China and Japan started direct currency trading on Friday as Beijing marked another stage on its journey to foster the yuan's use internationally in line with its growing economic clout.
Foreign exchange traders began swapping Japanese yen for the Chinese unit without having to use the US dollar as an intermediary currency when the market opened in Tokyo.
In early trade the yuan stood at 12.335 yen.
The yuan-yen trade -- part of a wider deal reached last year to forge closer ties between Asia's two largest economies -- will be allowed to move in a wider range than the narrow band at which the dollar and yuan change hands.
China will set a daily rate based on dealer quotes, with trade allowed to move within a 3.0 percent band above or below that rate, compared with a 1.0 percent band fixed to the yuan-dollar.

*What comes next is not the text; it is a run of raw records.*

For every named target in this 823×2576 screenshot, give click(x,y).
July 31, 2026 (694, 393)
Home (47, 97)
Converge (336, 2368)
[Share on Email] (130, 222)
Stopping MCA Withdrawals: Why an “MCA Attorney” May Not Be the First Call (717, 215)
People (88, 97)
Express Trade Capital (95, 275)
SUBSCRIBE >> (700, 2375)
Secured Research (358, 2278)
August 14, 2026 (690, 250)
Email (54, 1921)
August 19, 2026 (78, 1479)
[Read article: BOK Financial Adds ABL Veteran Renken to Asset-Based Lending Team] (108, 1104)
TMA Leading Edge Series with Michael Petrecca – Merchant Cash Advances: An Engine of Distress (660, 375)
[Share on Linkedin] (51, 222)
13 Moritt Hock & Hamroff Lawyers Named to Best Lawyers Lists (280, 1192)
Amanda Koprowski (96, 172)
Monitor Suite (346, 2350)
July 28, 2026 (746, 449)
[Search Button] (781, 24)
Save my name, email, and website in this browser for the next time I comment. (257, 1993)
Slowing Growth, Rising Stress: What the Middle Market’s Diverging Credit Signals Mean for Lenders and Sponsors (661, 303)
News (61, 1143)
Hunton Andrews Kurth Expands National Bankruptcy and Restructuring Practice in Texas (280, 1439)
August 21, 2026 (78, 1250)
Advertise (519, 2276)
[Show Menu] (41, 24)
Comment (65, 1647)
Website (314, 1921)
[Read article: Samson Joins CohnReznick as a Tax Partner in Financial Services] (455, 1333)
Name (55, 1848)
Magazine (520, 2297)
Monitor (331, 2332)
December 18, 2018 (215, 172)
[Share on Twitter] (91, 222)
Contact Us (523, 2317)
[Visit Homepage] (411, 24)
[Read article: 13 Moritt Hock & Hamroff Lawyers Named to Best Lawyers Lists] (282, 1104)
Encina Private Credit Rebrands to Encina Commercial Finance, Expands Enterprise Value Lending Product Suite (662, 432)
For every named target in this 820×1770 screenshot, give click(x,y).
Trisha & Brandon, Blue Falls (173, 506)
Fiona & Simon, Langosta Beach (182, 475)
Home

The trading-band rule applies only in Shanghai while free exchanges are guaranteed in Tokyo.
Rates in the two markets could be different briefly but are likely to converge very quickly, traders said.
It is impossible to make money through price gaps between the two markets, said Akira Hoshino, head of forex trading at Tokyo-Mitsubishi UFJ Bank.
"Supposing the dollar mid-point price was set at 80 yen and the quotation was at 83 yen in Shanghai and 86 yen in Tokyo, no-one would sell the dollar at 83 yen though many people would want to buy it at that level."
"Such trading would not happen," he said.
The new system paves the way for "full-fledged direct exchange trading", Japan's Finance Minister Jun Azumi said Tuesday.
By not using the dollar as an intermediate currency, "we can lower transaction costs and reduce settlement risks at financial institutions as well as making both nations' currencies more useful", he added.
Beijing's tightly controlled currency regime has contributed to huge trade deficits in the United States, which accuses China of artificially undervaluing the yuan to boost exports, and has been a long-running source of friction between the world's two largest economies.
On Tuesday, China said direct yuan-yen trade was an "important step" in "strengthening cooperation between China and Japan in developing financial markets and mutually promoting direct trading between the two currencies based on market principle".
China overtook Japan to become the world's second-largest economy in 2010, and the neighbours are forging closer business ties despite frequent diplomatic spats over territorial claims and lingering historical animosities.
China is Japan's largest trading partner, but about 60 percent of their mutual trade is denominated in US dollars.
China's official Xinhua news agency reported that the new forex arrangement will save about $3.0 billion in annual costs tied to using the dollar in trade transactions.